Here’s what I’ve learned:
- Make sure that you clearly express your expectations. This means not just in your head, but making specific requests out loud. So many times, I believe I have said something to my child, but I didn’t communicate effectively and then I’m angry because it wasn’t done or didn’t happen. Or I didn’t make it specific enough. My 12 year old is super literal (and I think he enjoys being really literal to cap it off), so he lets me know SPECIFICALLY what I said to him, for better or worse. And honestly, sometimes I’m not very clear. He at least has a chance of cooperating if I’ve let him know what needs to happen.
- Say yes when you mean yes and no when you mean no. What needs to happen so that you can keep your cool? When things are too stressful, we’re more likely to lose it with our kids. It’s just the way it is. When we say that something is okay with us when it isn’t really, we’re more likely to become that lunatic parent with the head that spins all the way around. Not our best moments. So if you’re really okay with that lollipop (again) at the bank or the cookie at Publix or buying the toy when you’re out, say yes and mean it with your whole heart. If you’re not okay with it, say no. It makes it easier on everyone.
- Adjust expectations and give support as needed. Sometimes a task is too difficult or overwhelming, and that goes for us and for our kids. When I say to my 12 year old that he needs to clean his room and sort through his closet, putting it into four piles – one for the yard sale, one for things he wants to leave at his dad’s house, one pile for things that go into storage, and a box for the garbage – I get a blank stare. So, I adjust my expectations and break things down into smaller tasks for him and with him, guiding his process more until he can do it. When I can recognize that someone may have a skill deficit or need more support, rather than outright trying to make my life more difficult, I’m less likely to lose it and more likely to offer help. And we all end up feeling much better in the long run. Bonus, the task gets done.

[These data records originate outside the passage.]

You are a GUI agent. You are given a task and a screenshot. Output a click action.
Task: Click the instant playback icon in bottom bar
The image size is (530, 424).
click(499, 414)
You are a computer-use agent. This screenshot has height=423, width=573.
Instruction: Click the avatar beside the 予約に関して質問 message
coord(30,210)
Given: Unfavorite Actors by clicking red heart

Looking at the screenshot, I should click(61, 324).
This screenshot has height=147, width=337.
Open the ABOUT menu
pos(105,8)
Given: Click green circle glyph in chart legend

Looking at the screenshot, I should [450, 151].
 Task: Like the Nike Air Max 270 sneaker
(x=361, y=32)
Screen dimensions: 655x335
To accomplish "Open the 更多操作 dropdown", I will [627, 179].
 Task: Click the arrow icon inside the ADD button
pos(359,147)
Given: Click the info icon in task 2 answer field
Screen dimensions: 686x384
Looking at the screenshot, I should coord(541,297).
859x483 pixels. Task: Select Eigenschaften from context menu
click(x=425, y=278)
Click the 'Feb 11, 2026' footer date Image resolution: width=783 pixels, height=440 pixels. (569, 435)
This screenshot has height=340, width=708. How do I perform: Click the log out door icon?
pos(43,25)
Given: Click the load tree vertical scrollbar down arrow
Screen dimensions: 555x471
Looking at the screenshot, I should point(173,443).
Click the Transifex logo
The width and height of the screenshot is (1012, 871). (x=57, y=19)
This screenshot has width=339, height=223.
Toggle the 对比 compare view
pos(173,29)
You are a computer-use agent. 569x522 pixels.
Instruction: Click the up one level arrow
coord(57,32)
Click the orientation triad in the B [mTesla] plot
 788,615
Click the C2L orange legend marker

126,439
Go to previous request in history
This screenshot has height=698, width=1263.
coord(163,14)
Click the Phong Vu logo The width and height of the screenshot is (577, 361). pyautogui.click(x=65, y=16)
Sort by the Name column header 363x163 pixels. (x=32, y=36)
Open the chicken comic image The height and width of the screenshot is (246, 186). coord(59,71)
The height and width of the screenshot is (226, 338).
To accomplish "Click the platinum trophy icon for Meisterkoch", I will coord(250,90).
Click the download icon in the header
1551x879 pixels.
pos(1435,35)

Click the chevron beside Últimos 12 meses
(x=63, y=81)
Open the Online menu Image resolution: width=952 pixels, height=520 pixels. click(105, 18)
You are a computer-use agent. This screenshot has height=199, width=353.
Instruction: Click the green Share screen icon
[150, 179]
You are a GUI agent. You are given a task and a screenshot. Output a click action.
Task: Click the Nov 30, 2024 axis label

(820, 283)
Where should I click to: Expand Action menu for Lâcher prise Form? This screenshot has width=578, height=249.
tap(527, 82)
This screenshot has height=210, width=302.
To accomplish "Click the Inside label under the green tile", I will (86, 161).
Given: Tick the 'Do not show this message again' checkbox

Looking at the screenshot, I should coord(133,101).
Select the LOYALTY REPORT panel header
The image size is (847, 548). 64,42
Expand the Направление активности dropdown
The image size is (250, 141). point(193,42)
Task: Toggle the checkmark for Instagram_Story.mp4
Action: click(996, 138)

- Allow space for the feelings about what’s happening. Saying no, setting a limit, or helping your child to release the toys, clothes, or other items that no longer are needed can be difficult. My 12 year old has been given the information and the containers to sort his things, but it’s just too much for him right now. I’ll be going back in later to help him sort through one bin at a time and I’m ready for him to maybe be sad or need to tell stories about some of the items that he’s outgrown. Same is true when you say no. You can still stick to your limit and hear their feelings. It helps everyone move on more easily.
- Taking good care of yourself is critical. Whether that’s a well-earned nap so you’re not exhausted or kicking back with a glass of wine and Netflix at the end of the day, find what recharges you. When your own nurture cup is full, you’re less likely to lose it with your kids!
What about you? What have you figured out that helps you to not lose it?